WORKING DATA Start Marker

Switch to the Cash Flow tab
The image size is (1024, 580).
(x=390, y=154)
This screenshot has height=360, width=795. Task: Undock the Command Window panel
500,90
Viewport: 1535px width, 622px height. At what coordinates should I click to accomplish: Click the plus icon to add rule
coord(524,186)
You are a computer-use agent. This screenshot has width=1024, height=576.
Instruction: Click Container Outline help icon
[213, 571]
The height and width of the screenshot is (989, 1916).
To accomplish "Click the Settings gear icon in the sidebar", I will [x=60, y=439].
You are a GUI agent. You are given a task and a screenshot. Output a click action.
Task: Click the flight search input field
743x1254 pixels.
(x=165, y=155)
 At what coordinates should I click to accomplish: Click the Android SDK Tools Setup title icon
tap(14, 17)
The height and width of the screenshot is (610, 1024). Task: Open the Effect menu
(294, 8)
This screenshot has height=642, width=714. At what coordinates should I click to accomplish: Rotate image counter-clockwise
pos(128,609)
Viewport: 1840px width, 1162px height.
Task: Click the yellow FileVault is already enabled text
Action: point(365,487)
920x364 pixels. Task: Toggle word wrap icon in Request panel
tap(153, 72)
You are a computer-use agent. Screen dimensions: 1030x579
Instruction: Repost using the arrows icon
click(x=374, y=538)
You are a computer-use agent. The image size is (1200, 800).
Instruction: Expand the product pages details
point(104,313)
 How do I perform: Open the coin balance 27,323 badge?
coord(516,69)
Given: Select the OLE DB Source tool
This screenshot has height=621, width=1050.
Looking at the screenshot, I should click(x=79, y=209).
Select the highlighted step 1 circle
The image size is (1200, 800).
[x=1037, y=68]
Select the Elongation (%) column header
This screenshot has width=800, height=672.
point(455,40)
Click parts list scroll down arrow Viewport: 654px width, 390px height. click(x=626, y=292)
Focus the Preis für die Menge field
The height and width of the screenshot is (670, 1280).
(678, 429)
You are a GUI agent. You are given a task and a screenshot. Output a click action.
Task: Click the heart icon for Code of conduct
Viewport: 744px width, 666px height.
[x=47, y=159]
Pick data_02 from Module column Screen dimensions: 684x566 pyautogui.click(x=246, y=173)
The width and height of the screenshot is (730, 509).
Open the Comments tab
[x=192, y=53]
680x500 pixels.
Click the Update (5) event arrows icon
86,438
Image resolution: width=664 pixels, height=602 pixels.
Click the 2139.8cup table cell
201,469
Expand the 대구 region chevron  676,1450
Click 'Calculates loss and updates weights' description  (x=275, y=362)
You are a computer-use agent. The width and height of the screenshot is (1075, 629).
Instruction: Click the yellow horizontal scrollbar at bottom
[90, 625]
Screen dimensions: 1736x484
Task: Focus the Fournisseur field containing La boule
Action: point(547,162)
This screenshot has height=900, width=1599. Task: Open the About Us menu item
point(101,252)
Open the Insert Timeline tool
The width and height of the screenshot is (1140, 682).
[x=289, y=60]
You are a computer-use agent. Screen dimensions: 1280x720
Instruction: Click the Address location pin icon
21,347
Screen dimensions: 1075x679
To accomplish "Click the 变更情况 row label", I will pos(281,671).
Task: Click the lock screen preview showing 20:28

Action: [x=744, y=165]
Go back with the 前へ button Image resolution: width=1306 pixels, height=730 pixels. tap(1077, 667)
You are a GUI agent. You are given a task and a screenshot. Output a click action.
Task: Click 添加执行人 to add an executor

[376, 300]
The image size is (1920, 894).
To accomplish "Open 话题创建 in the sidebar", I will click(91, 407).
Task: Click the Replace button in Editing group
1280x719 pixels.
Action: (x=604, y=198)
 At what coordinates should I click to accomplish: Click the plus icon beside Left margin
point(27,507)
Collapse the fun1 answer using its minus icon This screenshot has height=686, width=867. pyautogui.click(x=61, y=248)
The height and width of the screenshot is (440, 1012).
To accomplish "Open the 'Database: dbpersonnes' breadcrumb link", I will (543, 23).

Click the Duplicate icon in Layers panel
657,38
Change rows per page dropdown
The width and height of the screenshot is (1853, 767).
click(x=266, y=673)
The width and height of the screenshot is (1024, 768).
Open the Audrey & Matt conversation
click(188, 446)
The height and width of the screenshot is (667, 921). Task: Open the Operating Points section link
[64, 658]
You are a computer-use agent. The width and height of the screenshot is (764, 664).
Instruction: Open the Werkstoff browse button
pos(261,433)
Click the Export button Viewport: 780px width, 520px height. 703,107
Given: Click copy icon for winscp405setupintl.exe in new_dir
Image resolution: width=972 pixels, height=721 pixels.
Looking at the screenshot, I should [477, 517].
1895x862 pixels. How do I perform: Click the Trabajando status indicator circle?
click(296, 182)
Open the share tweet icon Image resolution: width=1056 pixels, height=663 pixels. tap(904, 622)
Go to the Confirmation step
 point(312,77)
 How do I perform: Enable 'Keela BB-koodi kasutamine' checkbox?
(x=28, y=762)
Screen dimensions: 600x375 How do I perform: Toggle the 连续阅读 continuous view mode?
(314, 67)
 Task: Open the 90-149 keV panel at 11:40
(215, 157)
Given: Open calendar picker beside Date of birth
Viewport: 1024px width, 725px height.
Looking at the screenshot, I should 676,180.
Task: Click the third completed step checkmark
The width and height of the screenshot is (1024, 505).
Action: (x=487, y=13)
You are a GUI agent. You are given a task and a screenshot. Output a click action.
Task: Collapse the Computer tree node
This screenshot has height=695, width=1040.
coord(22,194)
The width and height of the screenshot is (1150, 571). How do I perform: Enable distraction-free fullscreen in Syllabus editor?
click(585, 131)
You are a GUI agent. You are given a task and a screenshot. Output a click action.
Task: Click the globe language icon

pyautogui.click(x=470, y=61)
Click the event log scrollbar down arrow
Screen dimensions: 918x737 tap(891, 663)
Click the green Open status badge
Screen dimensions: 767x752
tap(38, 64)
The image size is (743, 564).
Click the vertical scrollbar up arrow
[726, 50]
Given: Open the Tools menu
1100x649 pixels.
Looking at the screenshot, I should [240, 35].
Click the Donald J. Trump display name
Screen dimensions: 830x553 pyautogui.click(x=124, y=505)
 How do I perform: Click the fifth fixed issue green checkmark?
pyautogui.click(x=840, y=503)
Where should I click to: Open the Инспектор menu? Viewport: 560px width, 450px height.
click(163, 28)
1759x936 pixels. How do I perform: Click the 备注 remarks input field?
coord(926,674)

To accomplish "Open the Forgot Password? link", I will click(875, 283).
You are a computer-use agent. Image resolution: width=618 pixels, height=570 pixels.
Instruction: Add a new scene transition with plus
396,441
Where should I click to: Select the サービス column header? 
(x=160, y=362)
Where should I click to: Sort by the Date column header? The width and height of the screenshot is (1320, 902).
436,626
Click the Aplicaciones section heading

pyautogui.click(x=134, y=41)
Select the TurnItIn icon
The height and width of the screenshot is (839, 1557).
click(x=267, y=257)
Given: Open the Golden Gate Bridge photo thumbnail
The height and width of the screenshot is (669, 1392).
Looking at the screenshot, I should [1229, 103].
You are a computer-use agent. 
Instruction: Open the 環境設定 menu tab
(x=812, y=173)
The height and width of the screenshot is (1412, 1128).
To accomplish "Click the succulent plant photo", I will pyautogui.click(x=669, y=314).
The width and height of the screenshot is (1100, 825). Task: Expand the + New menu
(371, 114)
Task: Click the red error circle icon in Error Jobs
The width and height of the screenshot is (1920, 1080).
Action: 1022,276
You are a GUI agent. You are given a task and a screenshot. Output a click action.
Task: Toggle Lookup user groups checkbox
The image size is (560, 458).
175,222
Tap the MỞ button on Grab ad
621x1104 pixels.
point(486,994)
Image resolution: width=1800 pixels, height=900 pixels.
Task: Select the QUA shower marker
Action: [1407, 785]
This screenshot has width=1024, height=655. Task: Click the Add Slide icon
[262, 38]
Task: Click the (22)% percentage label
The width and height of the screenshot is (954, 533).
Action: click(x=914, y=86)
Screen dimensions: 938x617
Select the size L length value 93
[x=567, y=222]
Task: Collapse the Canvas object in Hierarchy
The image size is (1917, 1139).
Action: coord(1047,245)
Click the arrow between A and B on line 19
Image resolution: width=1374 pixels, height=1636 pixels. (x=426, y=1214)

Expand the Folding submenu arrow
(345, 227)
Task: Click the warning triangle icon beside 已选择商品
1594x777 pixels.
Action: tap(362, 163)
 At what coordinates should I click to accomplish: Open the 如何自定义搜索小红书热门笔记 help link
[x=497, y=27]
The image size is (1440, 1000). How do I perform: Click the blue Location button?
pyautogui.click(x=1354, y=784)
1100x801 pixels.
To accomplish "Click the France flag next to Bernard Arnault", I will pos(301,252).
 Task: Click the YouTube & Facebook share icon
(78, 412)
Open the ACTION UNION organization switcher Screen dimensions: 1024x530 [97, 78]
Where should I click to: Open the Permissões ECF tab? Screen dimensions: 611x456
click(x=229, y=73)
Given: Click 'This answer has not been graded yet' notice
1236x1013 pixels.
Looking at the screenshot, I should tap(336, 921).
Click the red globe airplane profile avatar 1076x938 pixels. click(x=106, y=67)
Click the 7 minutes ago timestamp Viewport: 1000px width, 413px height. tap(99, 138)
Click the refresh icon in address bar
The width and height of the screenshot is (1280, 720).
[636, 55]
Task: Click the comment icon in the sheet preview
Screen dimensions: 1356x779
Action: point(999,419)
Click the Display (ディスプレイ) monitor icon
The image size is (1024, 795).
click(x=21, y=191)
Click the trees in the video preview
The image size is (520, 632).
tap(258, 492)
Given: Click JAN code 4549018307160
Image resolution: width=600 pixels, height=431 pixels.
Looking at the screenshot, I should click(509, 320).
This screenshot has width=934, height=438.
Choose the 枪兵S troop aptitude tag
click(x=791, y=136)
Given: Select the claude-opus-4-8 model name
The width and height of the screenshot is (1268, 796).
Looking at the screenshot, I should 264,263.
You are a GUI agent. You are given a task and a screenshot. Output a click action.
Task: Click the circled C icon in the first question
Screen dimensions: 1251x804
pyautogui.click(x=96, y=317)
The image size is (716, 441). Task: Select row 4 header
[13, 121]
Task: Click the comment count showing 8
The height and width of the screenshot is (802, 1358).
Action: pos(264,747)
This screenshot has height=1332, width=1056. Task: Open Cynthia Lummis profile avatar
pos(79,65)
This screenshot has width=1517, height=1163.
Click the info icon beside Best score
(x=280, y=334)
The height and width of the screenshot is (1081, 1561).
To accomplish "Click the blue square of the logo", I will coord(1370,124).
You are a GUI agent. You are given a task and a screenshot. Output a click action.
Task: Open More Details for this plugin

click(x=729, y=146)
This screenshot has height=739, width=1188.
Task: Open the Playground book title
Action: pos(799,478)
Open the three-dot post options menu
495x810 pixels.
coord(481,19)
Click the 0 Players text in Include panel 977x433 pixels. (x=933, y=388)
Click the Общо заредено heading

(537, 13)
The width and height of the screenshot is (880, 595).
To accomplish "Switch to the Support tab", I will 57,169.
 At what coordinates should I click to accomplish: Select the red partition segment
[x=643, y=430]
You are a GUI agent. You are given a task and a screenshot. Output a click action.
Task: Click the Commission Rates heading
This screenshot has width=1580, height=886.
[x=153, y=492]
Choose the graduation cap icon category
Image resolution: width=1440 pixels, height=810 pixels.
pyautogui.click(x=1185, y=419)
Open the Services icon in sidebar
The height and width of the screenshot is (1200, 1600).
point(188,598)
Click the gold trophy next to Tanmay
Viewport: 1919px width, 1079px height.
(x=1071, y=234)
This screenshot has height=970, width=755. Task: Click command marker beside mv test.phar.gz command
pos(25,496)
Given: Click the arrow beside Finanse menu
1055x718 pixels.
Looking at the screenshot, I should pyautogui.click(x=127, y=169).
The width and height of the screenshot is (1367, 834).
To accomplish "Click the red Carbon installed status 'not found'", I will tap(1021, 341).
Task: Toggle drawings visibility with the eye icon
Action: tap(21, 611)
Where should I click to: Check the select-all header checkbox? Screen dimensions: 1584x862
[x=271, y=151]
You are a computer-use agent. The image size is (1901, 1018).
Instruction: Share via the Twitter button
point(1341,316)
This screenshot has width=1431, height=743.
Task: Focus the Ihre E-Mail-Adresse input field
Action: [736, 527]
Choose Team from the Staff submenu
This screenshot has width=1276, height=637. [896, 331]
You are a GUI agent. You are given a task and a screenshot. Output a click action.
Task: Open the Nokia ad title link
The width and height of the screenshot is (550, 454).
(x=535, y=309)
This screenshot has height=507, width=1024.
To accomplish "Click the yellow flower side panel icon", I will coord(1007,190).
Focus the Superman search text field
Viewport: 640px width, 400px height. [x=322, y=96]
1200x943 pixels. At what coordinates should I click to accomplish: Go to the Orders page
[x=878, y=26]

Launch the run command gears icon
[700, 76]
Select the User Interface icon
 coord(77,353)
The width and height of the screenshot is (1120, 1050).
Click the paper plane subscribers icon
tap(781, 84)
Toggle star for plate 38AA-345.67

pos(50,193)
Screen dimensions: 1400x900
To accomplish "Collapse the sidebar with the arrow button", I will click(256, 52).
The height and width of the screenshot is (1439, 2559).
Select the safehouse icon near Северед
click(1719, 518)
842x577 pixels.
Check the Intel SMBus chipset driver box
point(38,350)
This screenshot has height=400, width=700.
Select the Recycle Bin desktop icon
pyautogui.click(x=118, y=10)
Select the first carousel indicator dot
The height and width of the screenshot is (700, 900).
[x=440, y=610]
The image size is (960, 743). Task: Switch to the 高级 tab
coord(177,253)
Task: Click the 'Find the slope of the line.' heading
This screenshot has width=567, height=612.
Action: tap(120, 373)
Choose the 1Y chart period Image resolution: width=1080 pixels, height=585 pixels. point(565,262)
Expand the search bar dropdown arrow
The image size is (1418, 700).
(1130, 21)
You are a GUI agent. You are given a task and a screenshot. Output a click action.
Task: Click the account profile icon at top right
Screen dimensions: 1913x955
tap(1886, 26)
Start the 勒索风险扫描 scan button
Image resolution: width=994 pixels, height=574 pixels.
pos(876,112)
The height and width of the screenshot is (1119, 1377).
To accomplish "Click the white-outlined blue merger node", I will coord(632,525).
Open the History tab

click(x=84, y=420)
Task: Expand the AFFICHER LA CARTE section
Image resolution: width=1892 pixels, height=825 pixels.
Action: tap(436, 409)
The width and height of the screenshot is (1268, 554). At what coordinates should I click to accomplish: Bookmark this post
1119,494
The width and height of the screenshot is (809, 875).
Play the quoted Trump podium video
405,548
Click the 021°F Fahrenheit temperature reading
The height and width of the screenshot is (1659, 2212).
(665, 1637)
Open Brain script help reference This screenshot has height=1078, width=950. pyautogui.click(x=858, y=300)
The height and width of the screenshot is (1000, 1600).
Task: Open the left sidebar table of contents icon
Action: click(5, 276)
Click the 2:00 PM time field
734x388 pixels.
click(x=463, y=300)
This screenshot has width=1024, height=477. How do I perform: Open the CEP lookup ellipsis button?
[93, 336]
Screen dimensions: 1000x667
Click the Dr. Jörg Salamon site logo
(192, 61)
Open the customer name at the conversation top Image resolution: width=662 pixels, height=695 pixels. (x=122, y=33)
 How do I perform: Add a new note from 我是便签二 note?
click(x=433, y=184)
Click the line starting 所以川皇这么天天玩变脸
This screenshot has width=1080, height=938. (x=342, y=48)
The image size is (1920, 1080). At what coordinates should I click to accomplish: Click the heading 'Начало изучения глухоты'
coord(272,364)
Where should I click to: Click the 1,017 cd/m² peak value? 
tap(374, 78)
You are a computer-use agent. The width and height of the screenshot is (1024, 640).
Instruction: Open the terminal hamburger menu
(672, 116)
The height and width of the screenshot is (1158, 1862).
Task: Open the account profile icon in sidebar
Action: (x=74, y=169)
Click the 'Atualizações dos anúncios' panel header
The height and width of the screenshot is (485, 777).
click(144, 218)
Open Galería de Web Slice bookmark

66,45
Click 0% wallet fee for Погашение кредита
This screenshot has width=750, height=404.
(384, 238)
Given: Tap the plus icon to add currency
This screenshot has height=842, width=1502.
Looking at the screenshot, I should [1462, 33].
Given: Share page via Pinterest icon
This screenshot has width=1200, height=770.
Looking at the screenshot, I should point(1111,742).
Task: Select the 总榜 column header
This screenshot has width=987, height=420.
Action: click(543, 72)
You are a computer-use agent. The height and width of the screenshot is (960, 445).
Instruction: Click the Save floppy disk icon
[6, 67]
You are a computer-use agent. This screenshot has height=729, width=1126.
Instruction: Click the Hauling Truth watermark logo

WORKING DATA End Marker

* _PROBLEM STATEMENT_:
Wherever the string "Collapse" appears in the entries, copy that line.

* _YOUR RESPONSE_:
Collapse the fun1 answer using its minus icon This screenshot has height=686, width=867. pyautogui.click(x=61, y=248)
Task: Collapse the Computer tree node
Task: Collapse the Canvas object in Hierarchy
To accomplish "Collapse the sidebar with the arrow button", I will click(256, 52).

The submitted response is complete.